Set exercise
Convert the listing below into a JSON array of strings, one string per line, omitting any blank lines.

Material shown
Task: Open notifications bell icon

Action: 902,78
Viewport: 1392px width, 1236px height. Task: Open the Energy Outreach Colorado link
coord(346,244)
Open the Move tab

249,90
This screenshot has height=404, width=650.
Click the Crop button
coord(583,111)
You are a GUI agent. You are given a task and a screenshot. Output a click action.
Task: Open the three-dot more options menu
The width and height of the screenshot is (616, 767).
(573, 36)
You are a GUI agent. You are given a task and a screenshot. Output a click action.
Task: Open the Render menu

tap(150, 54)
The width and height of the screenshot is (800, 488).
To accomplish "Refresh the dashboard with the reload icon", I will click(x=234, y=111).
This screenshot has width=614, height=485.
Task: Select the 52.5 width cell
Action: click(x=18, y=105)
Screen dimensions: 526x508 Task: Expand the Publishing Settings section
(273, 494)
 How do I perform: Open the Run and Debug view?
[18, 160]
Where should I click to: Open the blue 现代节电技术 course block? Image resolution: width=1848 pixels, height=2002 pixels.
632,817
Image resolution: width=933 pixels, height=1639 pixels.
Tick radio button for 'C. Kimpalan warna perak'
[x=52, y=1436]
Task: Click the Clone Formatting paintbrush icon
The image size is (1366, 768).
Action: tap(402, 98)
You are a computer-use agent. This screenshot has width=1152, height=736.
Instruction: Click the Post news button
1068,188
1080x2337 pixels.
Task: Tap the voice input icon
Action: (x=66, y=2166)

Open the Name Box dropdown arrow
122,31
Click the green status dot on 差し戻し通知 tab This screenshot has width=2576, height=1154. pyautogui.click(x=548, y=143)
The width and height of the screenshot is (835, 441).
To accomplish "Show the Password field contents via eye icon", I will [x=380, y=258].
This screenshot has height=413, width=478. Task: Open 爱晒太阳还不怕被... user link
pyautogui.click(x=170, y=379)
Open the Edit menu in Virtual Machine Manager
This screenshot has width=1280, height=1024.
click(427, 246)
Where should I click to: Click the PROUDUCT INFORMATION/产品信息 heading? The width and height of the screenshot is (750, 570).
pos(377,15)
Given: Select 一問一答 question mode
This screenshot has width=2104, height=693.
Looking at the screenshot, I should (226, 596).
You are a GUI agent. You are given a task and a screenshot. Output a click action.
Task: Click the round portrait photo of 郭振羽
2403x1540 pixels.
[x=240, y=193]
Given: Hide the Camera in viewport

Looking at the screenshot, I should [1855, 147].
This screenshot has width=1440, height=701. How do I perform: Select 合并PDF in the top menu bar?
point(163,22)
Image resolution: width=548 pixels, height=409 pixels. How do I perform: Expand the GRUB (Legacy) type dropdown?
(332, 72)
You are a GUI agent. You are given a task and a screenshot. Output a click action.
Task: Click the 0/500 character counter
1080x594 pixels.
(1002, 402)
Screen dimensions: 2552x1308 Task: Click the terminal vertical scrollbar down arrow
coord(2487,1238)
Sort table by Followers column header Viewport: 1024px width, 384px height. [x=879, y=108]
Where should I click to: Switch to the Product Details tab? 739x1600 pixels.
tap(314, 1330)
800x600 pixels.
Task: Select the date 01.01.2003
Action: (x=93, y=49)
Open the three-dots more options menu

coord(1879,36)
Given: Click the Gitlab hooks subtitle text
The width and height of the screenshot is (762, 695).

Response
[
  "Task: Open notifications bell icon",
  "Action: 902,78",
  "Viewport: 1392px width, 1236px height. Task: Open the Energy Outreach Colorado link",
  "coord(346,244)",
  "Open the Move tab",
  "249,90",
  "This screenshot has height=404, width=650.",
  "Click the Crop button",
  "coord(583,111)",
  "You are a GUI agent. You are given a task and a screenshot. Output a click action.",
  "Task: Open the three-dot more options menu",
  "The width and height of the screenshot is (616, 767).",
  "(573, 36)",
  "You are a GUI agent. You are given a task and a screenshot. Output a click action.",
  "Task: Open the Render menu",
  "tap(150, 54)",
  "The width and height of the screenshot is (800, 488).",
  "To accomplish \"Refresh the dashboard with the reload icon\", I will click(x=234, y=111).",
  "This screenshot has width=614, height=485.",
  "Task: Select the 52.5 width cell",
  "Action: click(x=18, y=105)",
  "Screen dimensions: 526x508 Task: Expand the Publishing Settings section",
  "(273, 494)",
  " How do I perform: Open the Run and Debug view?",
  "[18, 160]",
  "Where should I click to: Open the blue 现代节电技术 course block? Image resolution: width=1848 pixels, height=2002 pixels.",
  "632,817",
  "Image resolution: width=933 pixels, height=1639 pixels.",
  "Tick radio button for 'C. Kimpalan warna perak'",
  "[x=52, y=1436]",
  "Task: Click the Clone Formatting paintbrush icon",
  "The image size is (1366, 768).",
  "Action: tap(402, 98)",
  "You are a computer-use agent. This screenshot has width=1152, height=736.",
  "Instruction: Click the Post news button",
  "1068,188",
  "1080x2337 pixels.",
  "Task: Tap the voice input icon",
  "Action: (x=66, y=2166)",
  "Open the Name Box dropdown arrow",
  "122,31",
  "Click the green status dot on 差し戻し通知 tab This screenshot has width=2576, height=1154. pyautogui.click(x=548, y=143)",
  "The width and height of the screenshot is (835, 441).",
  "To accomplish \"Show the Password field contents via eye icon\", I will [x=380, y=258].",
  "This screenshot has height=413, width=478. Task: Open 爱晒太阳还不怕被... user link",
  "pyautogui.click(x=170, y=379)",
  "Open the Edit menu in Virtual Machine Manager",
  "This screenshot has width=1280, height=1024.",
  "click(427, 246)",
  "Where should I click to: Click the PROUDUCT INFORMATION/产品信息 heading? The width and height of the screenshot is (750, 570).",
  "pos(377,15)",
  "Given: Select 一問一答 question mode",
  "This screenshot has width=2104, height=693.",
  "Looking at the screenshot, I should (226, 596).",
  "You are a GUI agent. You are given a task and a screenshot. Output a click action.",
  "Task: Click the round portrait photo of 郭振羽",
  "2403x1540 pixels.",
  "[x=240, y=193]",
  "Given: Hide the Camera in viewport",
  "Looking at the screenshot, I should [1855, 147].",
  "This screenshot has width=1440, height=701. How do I perform: Select 合并PDF in the top menu bar?",
  "point(163,22)",
  "Image resolution: width=548 pixels, height=409 pixels. How do I perform: Expand the GRUB (Legacy) type dropdown?",
  "(332, 72)",
  "You are a GUI agent. You are given a task and a screenshot. Output a click action.",
  "Task: Click the 0/500 character counter",
  "1080x594 pixels.",
  "(1002, 402)",
  "Screen dimensions: 2552x1308 Task: Click the terminal vertical scrollbar down arrow",
  "coord(2487,1238)",
  "Sort table by Followers column header Viewport: 1024px width, 384px height. [x=879, y=108]",
  "Where should I click to: Switch to the Product Details tab? 739x1600 pixels.",
  "tap(314, 1330)",
  "800x600 pixels.",
  "Task: Select the date 01.01.2003",
  "Action: (x=93, y=49)",
  "Open the three-dots more options menu",
  "coord(1879,36)",
  "Given: Click the Gitlab hooks subtitle text",
  "The width and height of the screenshot is (762, 695)."
]